## Quoted passage
Don't join any of these group ISIS, Al Qaida, Al Shabab and Boko haram these are human traffickers

Friday, February 20, 2015

Child Marriage

Abducting and selling babies in Bangladesh



New parents describe 'nightmares' after their newborns were kidnapped from hospitals - a rising trend in the country.

Syed Tashfin Chowdhury | | Crime, Bangladesh, Asia

The number of infants abducted from hospitals doubled last year, a worrying trend for parents [Sourav Lasker/Al Jazeera]
The number of infants abducted from hospitals doubled last year, a worrying trend for parents [Sourav Lasker/Al Jazeera]
Dhaka, Bangladesh - It should have been one of the most joyous moments in the lives of Torikul Islam and his wife Rubina - the birth of their daughter. Instead it turned into a nightmare after the baby was abducted from the hospital.
Stealing and selling newborns from public hospitals is on the rise in Bangladesh with at least 16 such incidents over the past year, according to police and non-government organisation statistics.
With only five babies recovered over the past year, the trend has spread fear among would-be parents, especially rural dwellers and lower income groups who use the services of public hospitals for free or nominal fees.
Torikul - a farmer living in Rajshahi division, 240km east of the capital Dhaka - admitted his pregnant wife Rubina Begum at the Rajshahi Medical College Hospital on December 28, 2014. She gave birth to a baby girl that night.
"As she is the first baby in our family, most of my relatives came to the hospital to see her the next day. There was this woman in a veil in the neonatal ward who sat near us," Torikul told Al Jazeera.
The week we passed without Ekhlas was filled with nightmares. We never expected to find him again.
Runa Akhter, mother of missing newborn
He said he went out to bid farewell to relatives leaving only his elderly mother-in-law with the baby.
"We learned later that the veiled woman had advised my mother-in-law to wipe the face of the baby, and when she had turned to look for a cloth, she fled with the baby," said Torikul.
Although hospital authorities immediately locked down all exits, the baby thief still managed to escape.
Unlike other parents, the family's horrifying story had a happy ending, as police recovered the baby on January 1.
"After investigating the outsiders who frequented the hospital, we managed to arrest four people including a hospital staffer," said Anisur Rahman, the officer-in-charge at the Rajpara police station.
Kaosar Hossain's baby boy was stolen from Dhaka Medical College Hospital in August 2014.
Two days earlier, Kaosar, who works at a neighbourhood clinic and earns a monthly salary of $84, had admitted his wife Runa Akhter.
"She required a caesarean operation as we were expecting twin baby boys," said Kaosar.
"My wife was feeding Yasin, one of the twins, in a bed of the neonatal ward. As Ekhlas, the other one, cried, a woman who had been occupying one of the beds in the ward ... walked over and tried to calm Ekhlas," said Hossain.

(Stored dataset items)

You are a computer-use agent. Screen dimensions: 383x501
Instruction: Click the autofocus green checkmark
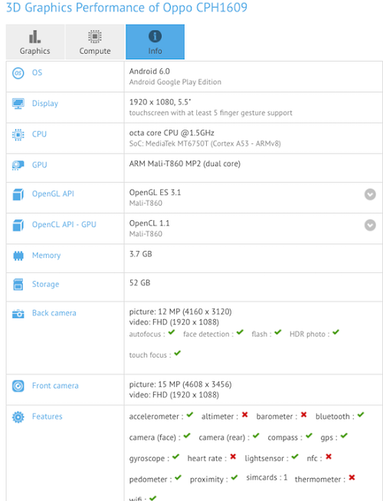click(172, 332)
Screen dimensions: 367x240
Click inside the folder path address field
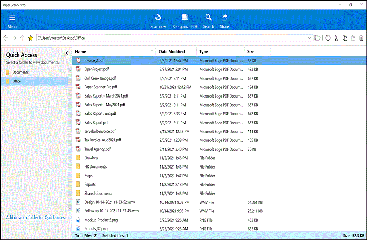pyautogui.click(x=168, y=38)
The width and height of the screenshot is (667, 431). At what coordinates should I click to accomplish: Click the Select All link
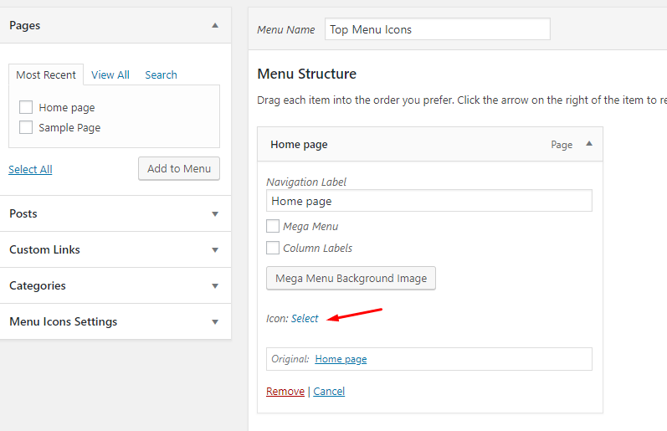coord(30,169)
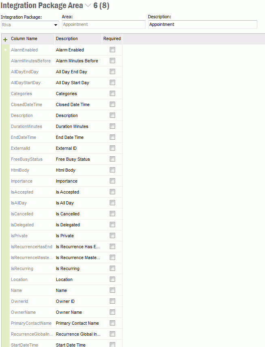Click the row indicator arrow beside AlarmEnabled
Screen dimensions: 265x347
(5, 50)
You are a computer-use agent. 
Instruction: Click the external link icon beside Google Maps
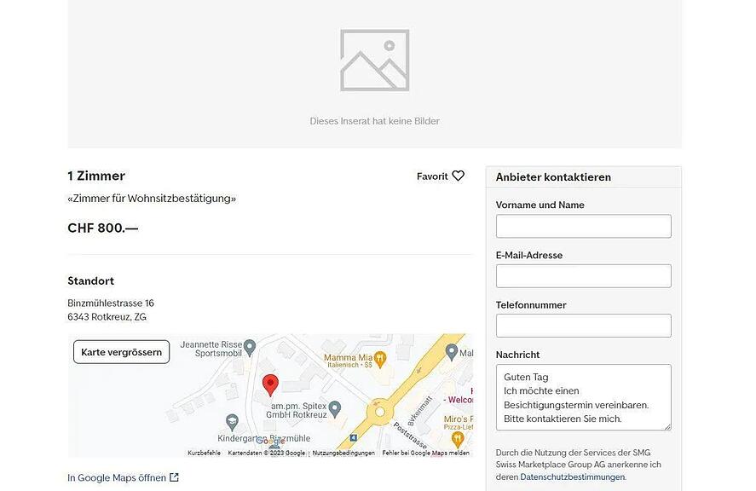pos(175,477)
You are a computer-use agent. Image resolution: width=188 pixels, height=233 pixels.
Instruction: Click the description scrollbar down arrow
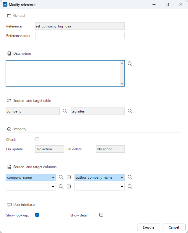(x=122, y=84)
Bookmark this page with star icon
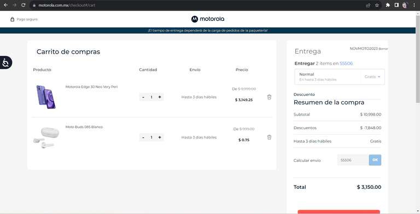 coord(377,5)
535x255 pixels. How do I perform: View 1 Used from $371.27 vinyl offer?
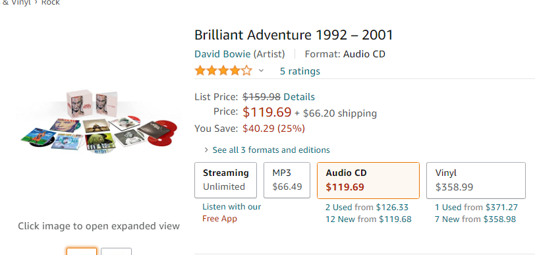tap(476, 207)
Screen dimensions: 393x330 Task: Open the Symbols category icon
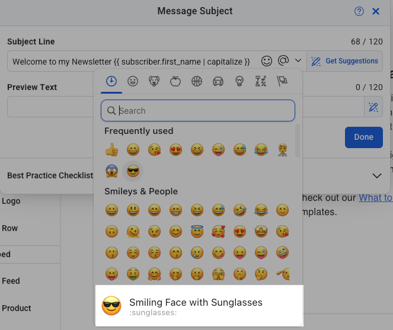coord(261,82)
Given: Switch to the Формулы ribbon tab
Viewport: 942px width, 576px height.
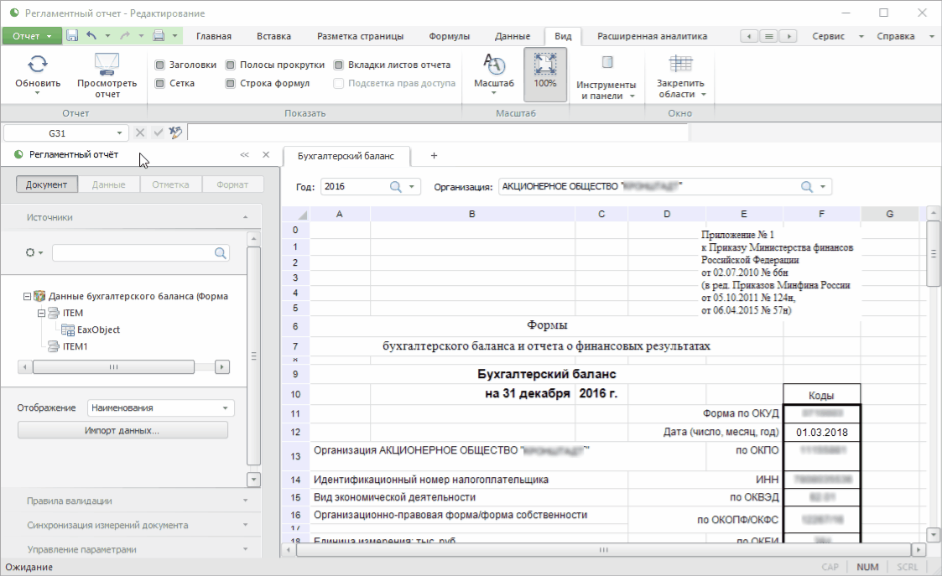Looking at the screenshot, I should [x=449, y=36].
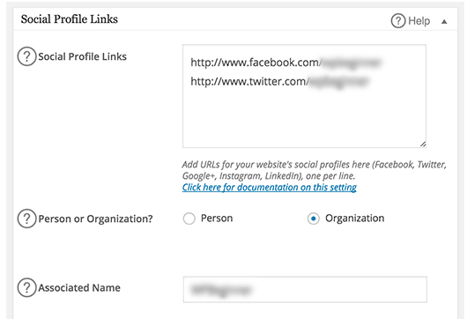Click the Help question mark icon in header
This screenshot has height=319, width=467.
point(398,21)
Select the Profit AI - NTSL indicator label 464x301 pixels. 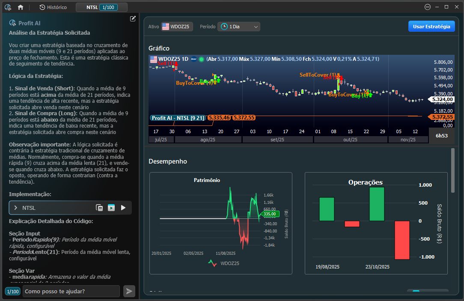[178, 118]
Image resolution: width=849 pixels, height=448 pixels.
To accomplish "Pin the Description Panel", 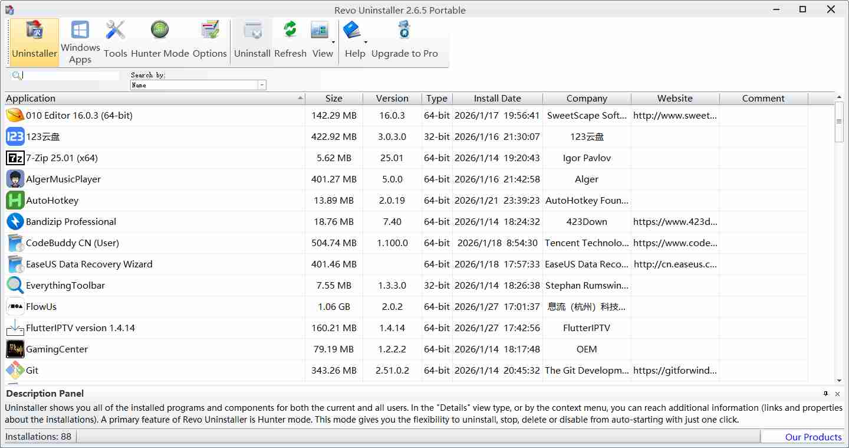I will click(825, 394).
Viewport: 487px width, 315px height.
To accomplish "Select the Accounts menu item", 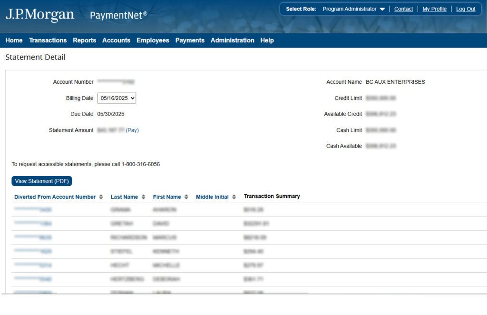I will pyautogui.click(x=116, y=40).
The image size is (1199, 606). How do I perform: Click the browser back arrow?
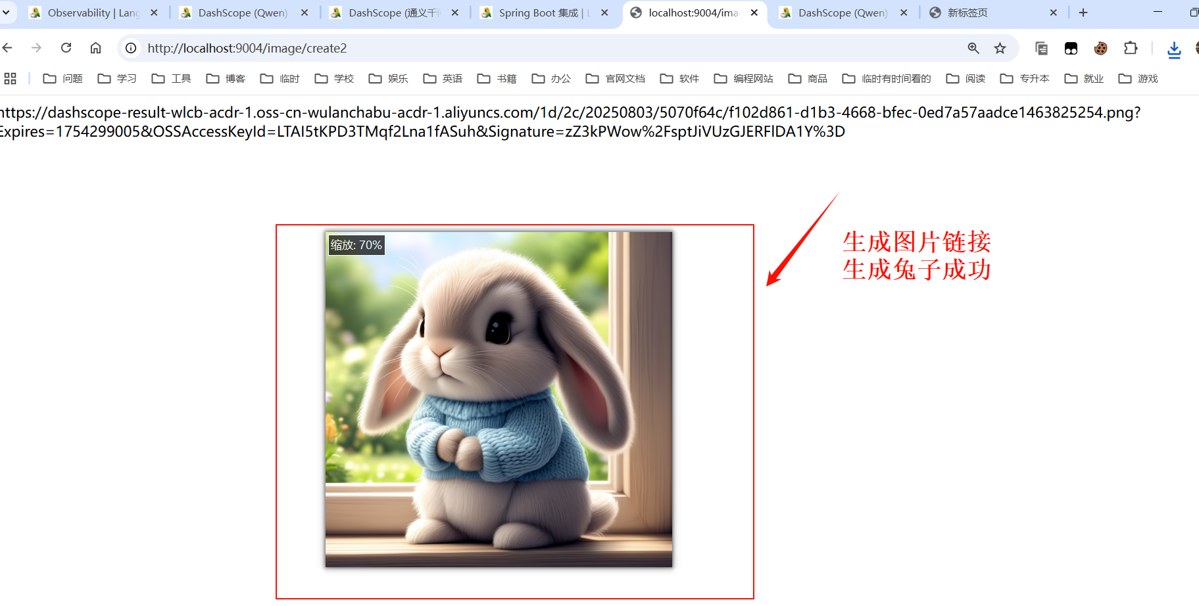coord(8,48)
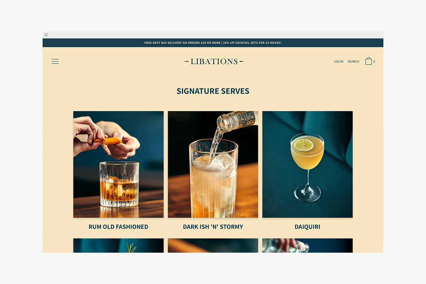426x284 pixels.
Task: Click the 10% off cocktail sets promo
Action: (x=252, y=43)
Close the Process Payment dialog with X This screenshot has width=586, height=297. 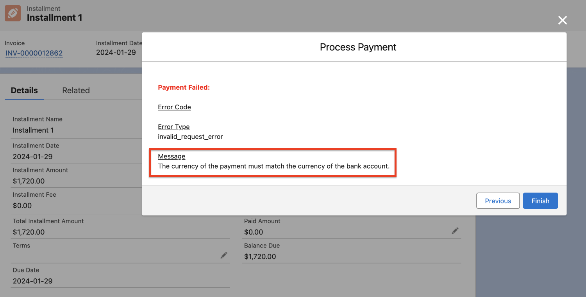pyautogui.click(x=562, y=20)
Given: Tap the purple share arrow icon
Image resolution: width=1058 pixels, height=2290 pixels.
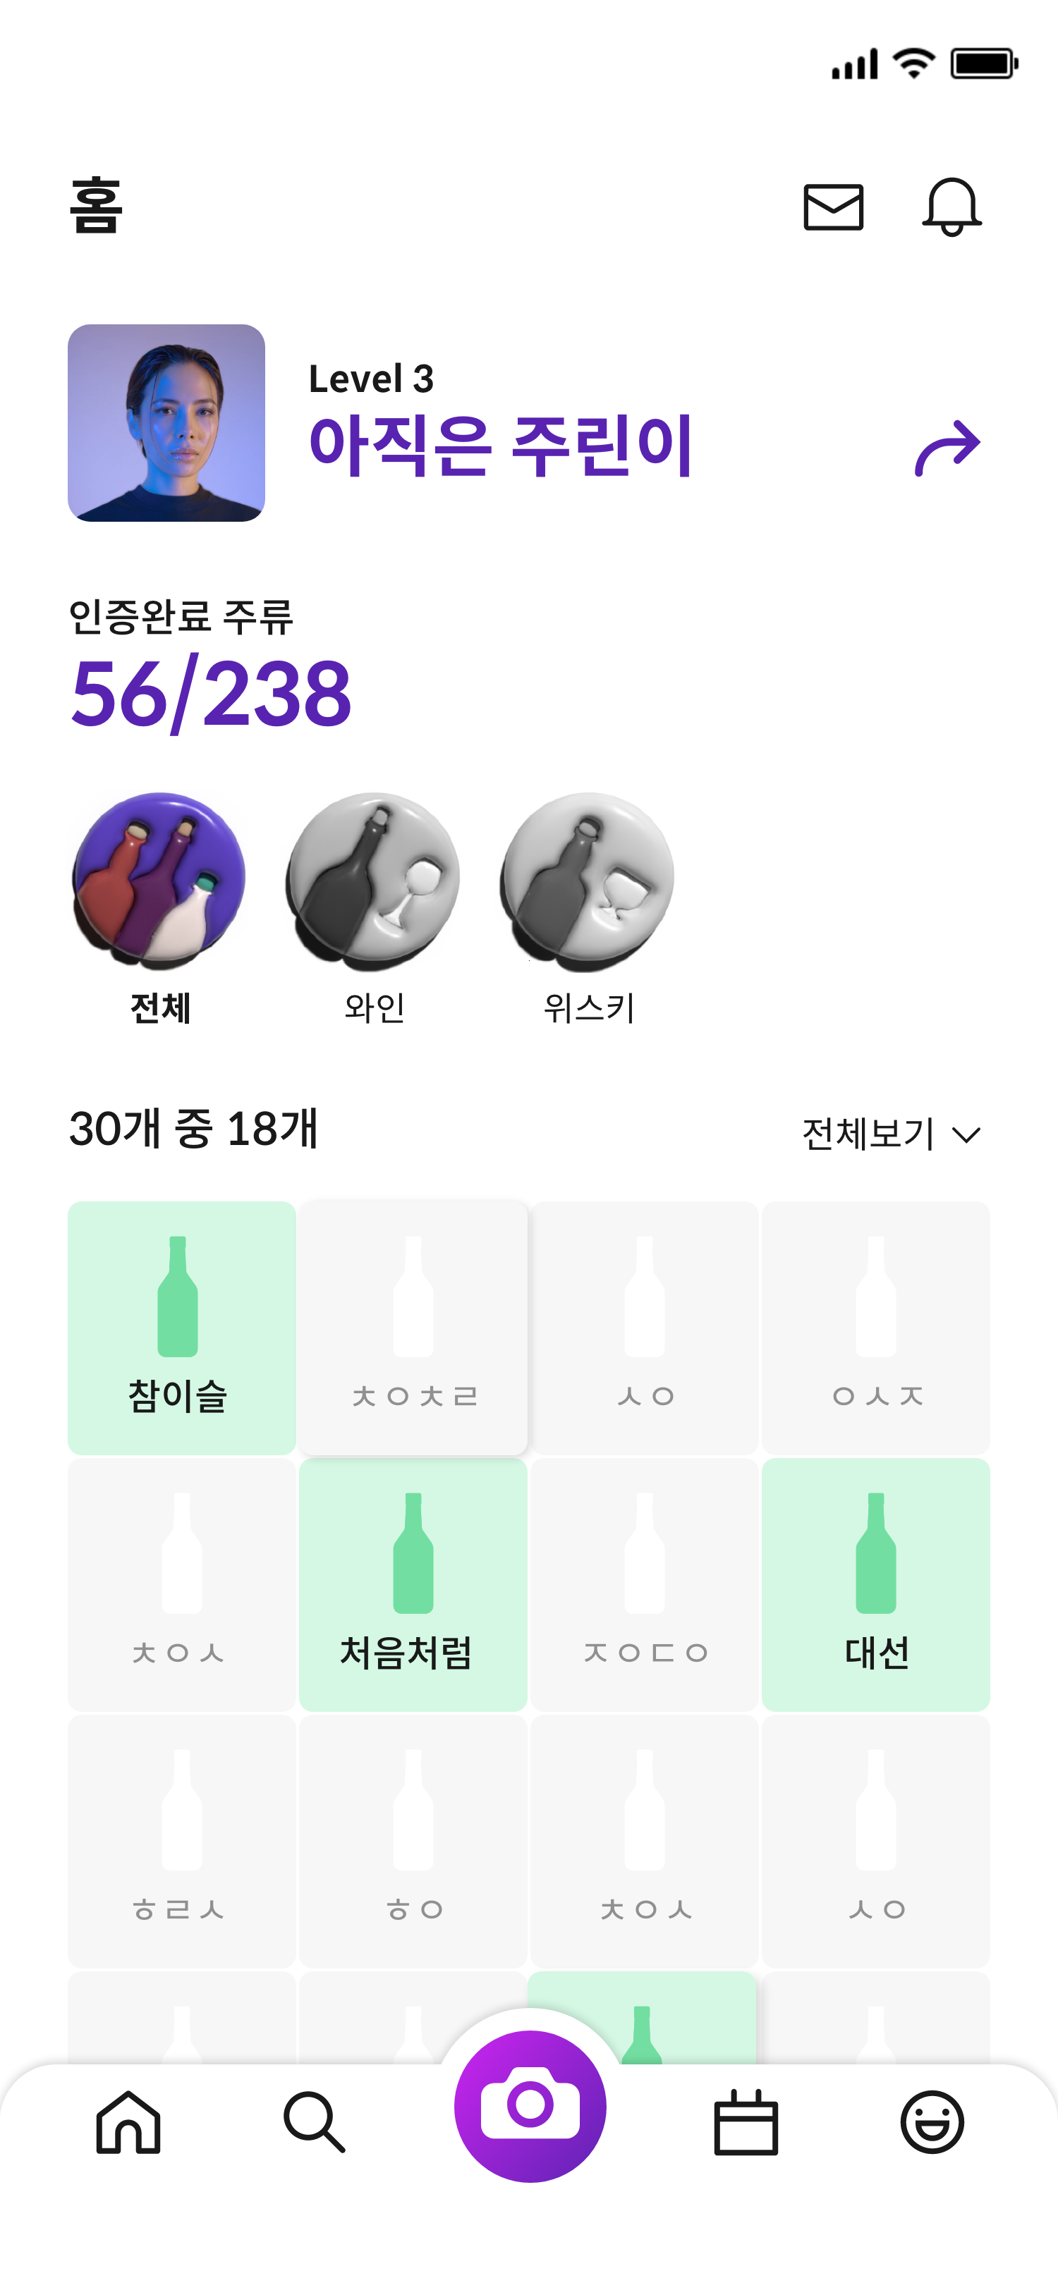Looking at the screenshot, I should [947, 448].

## What the task asks
Continue the article on newborns stolen from hospitals in Bangladesh, starting right after its last sentence.

## Answer box
When Runa turned around a minute later, she found that both the woman and Ekhlas had disappeared.
A week later a unit of the Rapid Action Battalion, an elite paramilitary force, recovered Ekhlas from Gazipur area, some 30km outside Dhaka and made two arrests.
"The week we passed without Ekhlas was filled with nightmares. We never expected to find him again," Runa told Al Jazeera.
Stealing babies
According to Bangladesh Shishu Adhikar Forum, a Dhaka-based NGO that monitors child rights, at least 16 babies were stolen - double the number from the previous year - and only five were later recovered.
In 2014, 16 babies were stolen and only five recovered [Sourav Lasker/Al Jazeera] 
The group said the actual number is likely to be higher as "most newborn thefts in public hospitals at rural locations remain unreported".
Officials said it appears the demand for babies is among childless couples and that is driving the infant trade.
Stolen babies are later sold for about $500.
One of the arrested culprits had been delivering babies for poor parents in clinics, and "often lied to the parents by telling them that their babies were stillborn. Later, she often sold the same healthy baby to childless couples", said Commander Mufti Mahmud Khan of the Rapid Action Battalion.
In the case of Torikul's baby, the kidnappers confessed to police that they were desperate for a child after their two-year-old died, said investigating officer Anisur Rahman.
The rise in baby abductions, meanwhile, is driving away patients from public hospitals. Fahad Ahmed, a Dhaka-based businessman, said he and his wife would go to a private hospital and pay more because of the situation.
In a bid to allay such fears, the public hospitals are bolstering security.
"We are increasing supervision in the different wards by installing more closed circuit cameras and also increasing accountability among ward in-charges, nurses and other staff," Dhaka Medical College Hospital official Mushfiqur Rahman Al Jazeera.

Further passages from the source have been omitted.